Akhirnya, para pendidik
Kristen harus menetapkan prinsip pendidikan yang telah disarikan dari berbagai
fondasi yang ada dan kemudian menerapkan prinsip-prinsip itu ke dalam praktik
pendidikan. Eksplorasi fondasi yang cermat menjadi sangat penting sebelum
seseorang dapat merumuskan prinsip dan panduan bagi praktik pendidikan. Yang
sering terjadi adalah pertanyaan mendasar diabaikan atau jawaban untuk pertanyaan
semacam itu diasumsikan sebagai cara untuk memfasilitasi tirani yang menekan
dalam latar gereja, rumah, sekolah, dan konteks pelayanan lainnya.
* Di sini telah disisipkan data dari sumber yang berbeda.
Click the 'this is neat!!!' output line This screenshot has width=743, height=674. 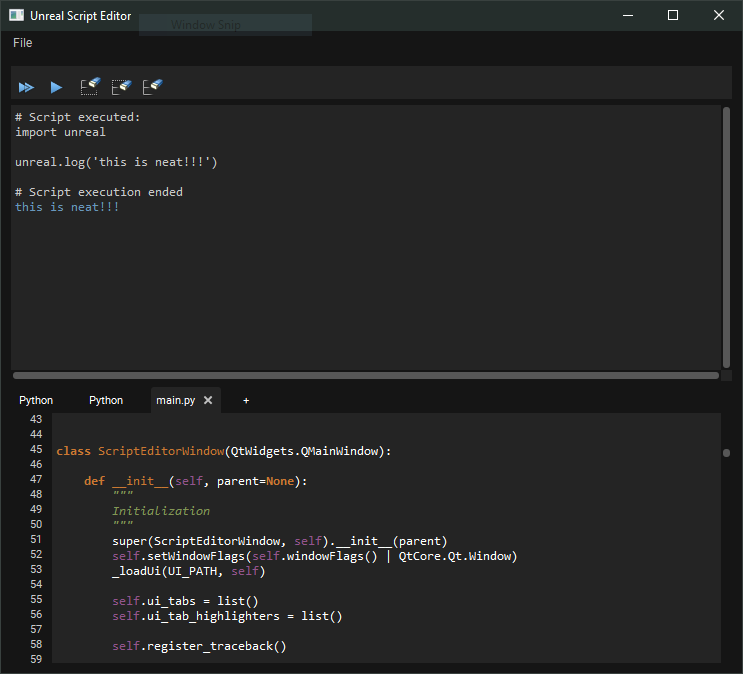coord(67,207)
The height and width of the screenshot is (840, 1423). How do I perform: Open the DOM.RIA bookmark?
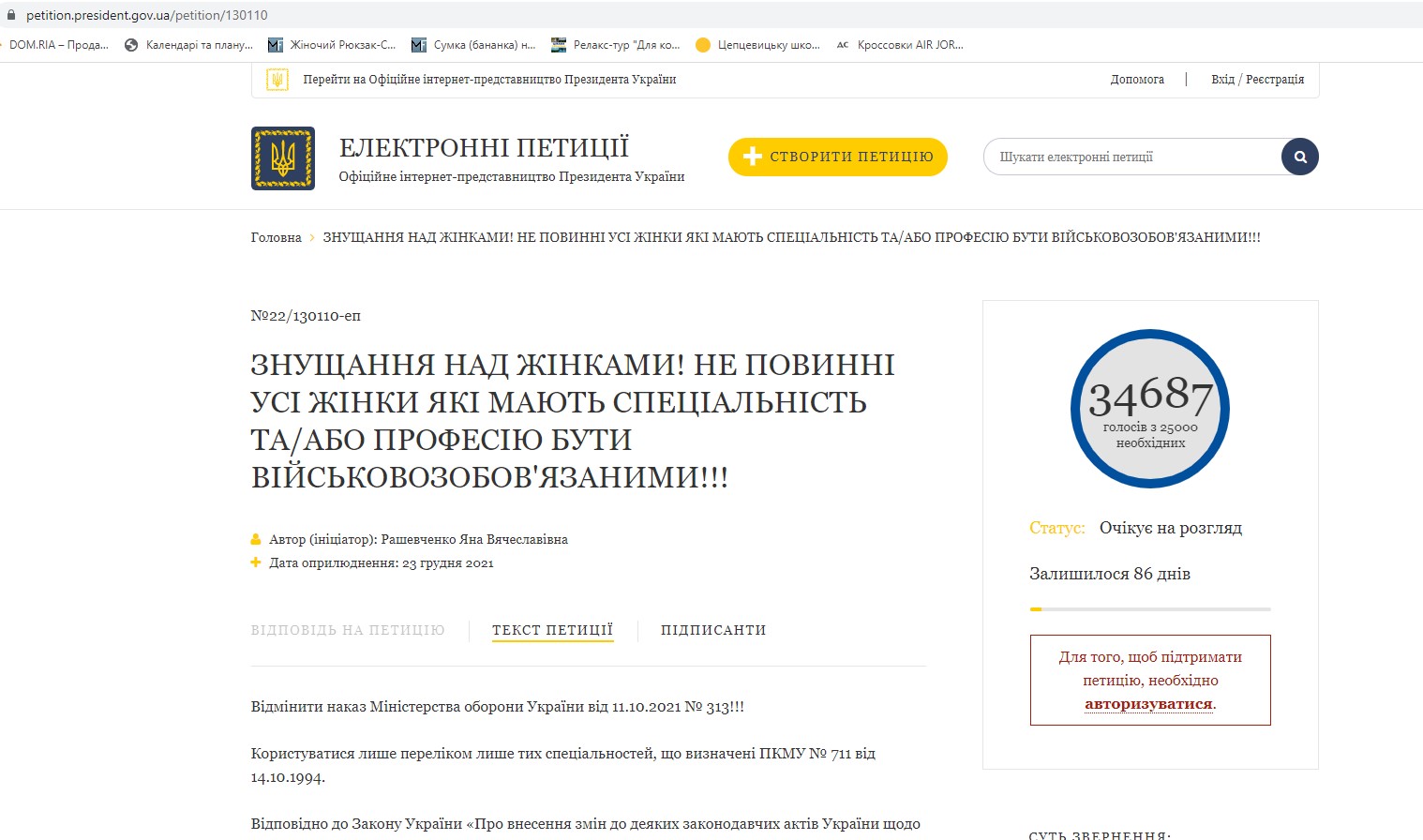click(x=58, y=45)
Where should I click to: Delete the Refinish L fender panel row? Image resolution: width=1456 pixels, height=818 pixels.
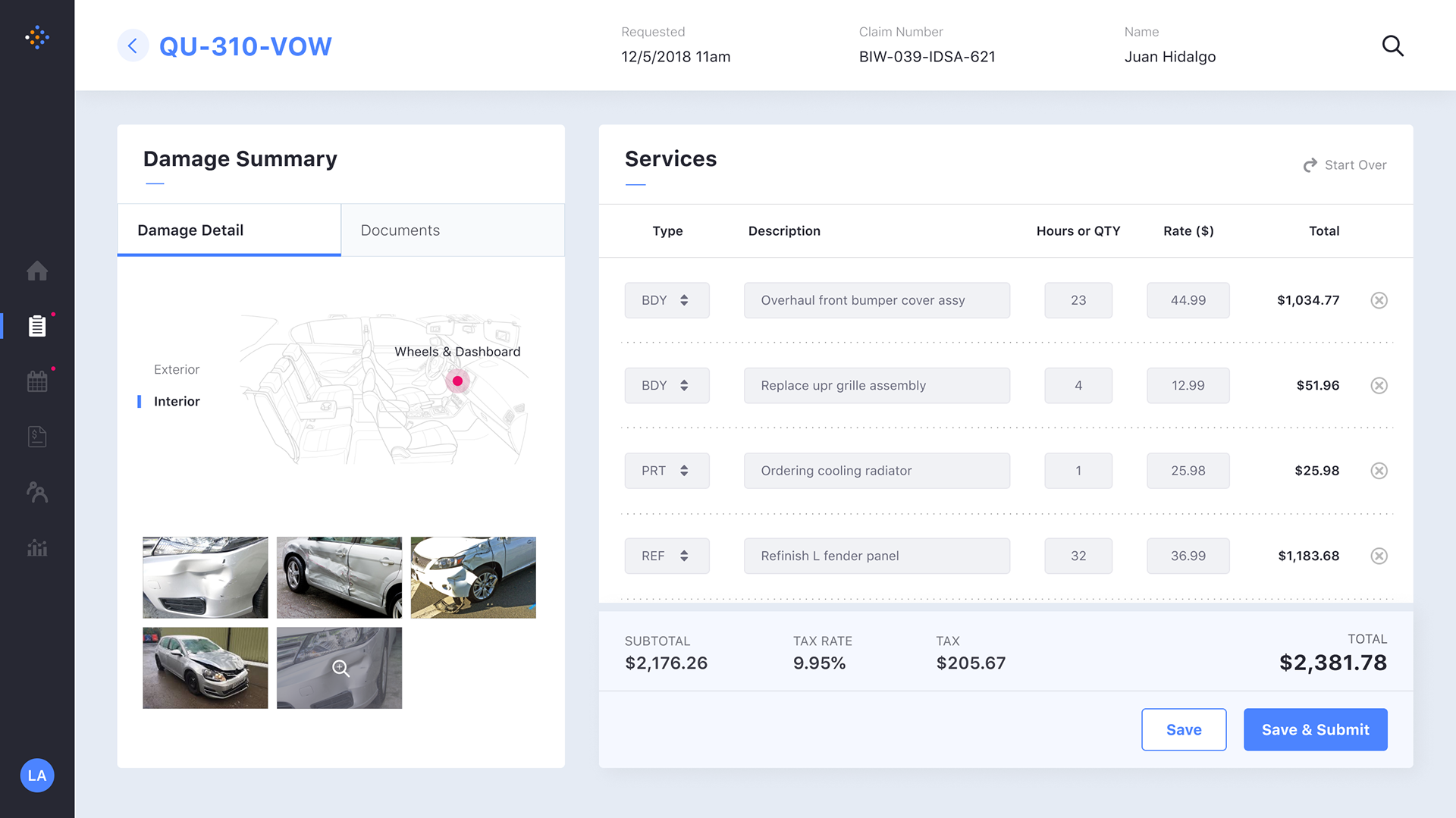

Seluruh proses pendidikan,
walaupun diistilahkan sebagai sistem, terpengaruh oleh berbagai kejadian yang
membuat pendidikan Kristen adalah gabungan dari berbagai aspek ilmu
pengetahuan. Para pendidik Kristen terpanggil secara kreatif mengkombinasikan
dan mengintegrasi cara pandang berbagai disiplin ilmu dalam pola pikir dan
praktik pendidikan.
Pola pikir dan praktik
pendidikan menggabungkan pengetahuan berbagai disiplin ilmu seperti seni murni
dan terapan, ekonomi, ilmu politik, ilmu hayat, ilmu fisika, teori sistem,
teori manajemen, teknik dan matematika; kenyataan itu, menurut Pazmoni,
mendukung pernyataan bahwa semua kebenaran adalah kebenaran Allah. Oleh sebab
itu, pendidik Kristen bisa turut serta menghubungkan kebenaran Allah dengan
cara yang kreatif di mana pun mereka berada di tengah-tengah dunia ciptaan
Tuhan.
[1] Sebuah karya monumental yang
diterbitkan oleh Baker Book House, Michigan tahun 1988. Edisi dalam bahasa
Indonesia telah diterbitkan oleh STT Bandung bekerjasama dengan BPK Gunung
Mulia, Jakarta tahun 2012.
[2] Robert W. Pazmino adalah
guru besar Pendidikan Kristen di Andover Newton Theological School. Meraih
gelar Ed.D. dari Columbia University.